While this seemed to be a promising development, further squabbles between the United States and North Korea sent potential progress off the rails.  The Six-Party Talks stalemated, and the Statement of Principles remained dormant. 


Phase 6: Testing, 2006-2009
North Korea conducted its first nuclear test on October 9, 2006 at 10:35am (local time) at Mount Mantap, Punggye-ri, Gilju-gun, North Hamgyeong Province--6 days after it had publicly promised. 

Map showing seismic activity related to North Korea's 2006 Nuclear test
courtesy: USGS

The yield was smaller than expected, less than 1 kiloton when North Korea reportedly expected somewhere around 4 kilotons. 

Following this test, UNSC Resolution 1718 was quick in the offing and imposed sanctions on North Korea.  In December 2006, after intense diplomatic measures by the Chinese government and other individuals involved in the Six-Party Process, the parties met yet again.  In February 2007, the parties agreed on the Initial Actions for the Implementation on the Joint Statement. Here, the DPRK agreed, once again, to abandon all nuclear weapons and nuclear programs and return to the NPT and IAEA safeguards regime. It also established a 60-day deadline for North Korea to shut down its main nuclear facilities. In return, they got a package of incentives that included energy assistance by the other parties. 

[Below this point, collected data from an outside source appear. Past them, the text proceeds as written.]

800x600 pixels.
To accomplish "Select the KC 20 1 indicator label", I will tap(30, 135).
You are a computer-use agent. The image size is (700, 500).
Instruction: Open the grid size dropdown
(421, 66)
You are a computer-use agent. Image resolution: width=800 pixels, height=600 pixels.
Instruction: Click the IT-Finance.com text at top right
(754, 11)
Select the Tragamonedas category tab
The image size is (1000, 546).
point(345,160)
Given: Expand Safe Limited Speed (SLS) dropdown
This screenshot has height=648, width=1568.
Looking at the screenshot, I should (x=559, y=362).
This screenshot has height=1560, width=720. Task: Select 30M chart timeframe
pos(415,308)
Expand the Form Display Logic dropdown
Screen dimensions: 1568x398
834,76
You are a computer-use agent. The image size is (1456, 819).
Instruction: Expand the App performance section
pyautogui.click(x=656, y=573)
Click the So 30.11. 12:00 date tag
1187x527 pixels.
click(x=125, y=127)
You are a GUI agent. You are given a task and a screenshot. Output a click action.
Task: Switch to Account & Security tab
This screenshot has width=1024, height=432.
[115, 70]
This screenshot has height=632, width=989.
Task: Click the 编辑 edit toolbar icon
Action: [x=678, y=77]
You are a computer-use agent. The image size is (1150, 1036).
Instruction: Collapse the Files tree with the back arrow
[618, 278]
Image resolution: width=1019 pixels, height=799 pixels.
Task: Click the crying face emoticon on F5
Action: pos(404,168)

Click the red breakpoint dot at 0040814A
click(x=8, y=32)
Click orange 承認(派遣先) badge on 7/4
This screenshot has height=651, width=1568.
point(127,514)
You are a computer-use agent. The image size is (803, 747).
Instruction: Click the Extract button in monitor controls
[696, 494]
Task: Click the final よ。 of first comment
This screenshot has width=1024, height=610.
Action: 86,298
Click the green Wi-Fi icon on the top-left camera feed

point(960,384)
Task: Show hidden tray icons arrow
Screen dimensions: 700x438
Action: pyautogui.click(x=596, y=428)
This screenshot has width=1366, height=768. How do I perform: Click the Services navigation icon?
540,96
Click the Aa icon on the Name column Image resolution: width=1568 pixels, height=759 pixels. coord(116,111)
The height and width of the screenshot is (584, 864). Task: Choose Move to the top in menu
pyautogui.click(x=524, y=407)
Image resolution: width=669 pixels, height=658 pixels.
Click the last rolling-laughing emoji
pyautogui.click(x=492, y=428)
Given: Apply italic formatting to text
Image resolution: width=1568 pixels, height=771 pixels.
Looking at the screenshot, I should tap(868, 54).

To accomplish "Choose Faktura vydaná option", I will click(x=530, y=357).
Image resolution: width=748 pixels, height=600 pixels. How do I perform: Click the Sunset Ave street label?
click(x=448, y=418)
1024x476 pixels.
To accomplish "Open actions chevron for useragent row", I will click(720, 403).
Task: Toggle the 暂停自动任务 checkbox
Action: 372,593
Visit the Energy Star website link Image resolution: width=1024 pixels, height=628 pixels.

In July 2007, the shut down began under IAEA supervision.  The parties adopted the Second Action Plan, which required North Korea to disable main nuclear facilities and declare all of its nuclear programs by 31 December 2007. The DPRK failed to meet this deadline, but released its declaration some 6 months later on 26 June 2008. Reports claimed that the declaration failed to address both North Korea's alleged uranium enrichment program and suspicions of its nuclear cooperation with countries such as Syria.  And by late August 2008, Pyongyang announced it had restored its nuclear facilities at Yongbyon and barred all international inspectors from entering the site. 

On 11 October 2008, the United States finally removed North Korea from its list of state sponsors of terrorism after reaching a deal in which the DPRK agreed to resume dismantling facilities and allow inspectors on the sites. Six-Party talks resumed in Beijing in December--however negotiations failed to come to agreement on verification protocol to ensure the dismantlement of Pyongyang's nuclear program. Talks remained stalled. 

In March 2009, following a dispute over rocket launches, Pyongyang  once again dismissed IAEA and US inspectors and stared to rebuild the Yongbyon 5MW(e) reactor to reprocess plutonium from spent fuel rods--in direct violation to the promises made during the Six-Party Talks.  And on 25 May 2009, North Korea conducted its second nuclear test, sparking UNSC Resolution 1874. North Korea frankly didn't care, indicated its intention to not return to the Six-Party Talks, and assured the rest of the world that uranium enrichment processing would commence.

Phase 7: Other Recent Developments, 2009-2012
Tensions continued to rise throughout 2010 and 2011, with Pyongyang announcing the construction of a LWR at Yongbyon with 2000 P-2 centrifuges in six cascades, and culminating with the death of Kim Jong Il in December 2011.  He was succeeded by his son, Kim Jong Un.

In February 2012, Pyongyang announced a moratorium on nuclear testing, uranium enrichment, and long range missile tests in exchange for food aid. But on 12 April 2012, the United States withdrew food aid after the DPRK attempted to launch a satellite into orbit. In December 2012, North Korea successfully placed a satellite into orbit. The UN Security Council quickly followed with UNSC Resolution 2087 that demanded Pyongyang to end all nuclear missile programs.

Video stills from launch of Unha-3
Courtesy: Reuters



2013 has certainly been lively. There was a third test in February, and a fourth expected. How the coming weeks plays out, of course, remains to be seen.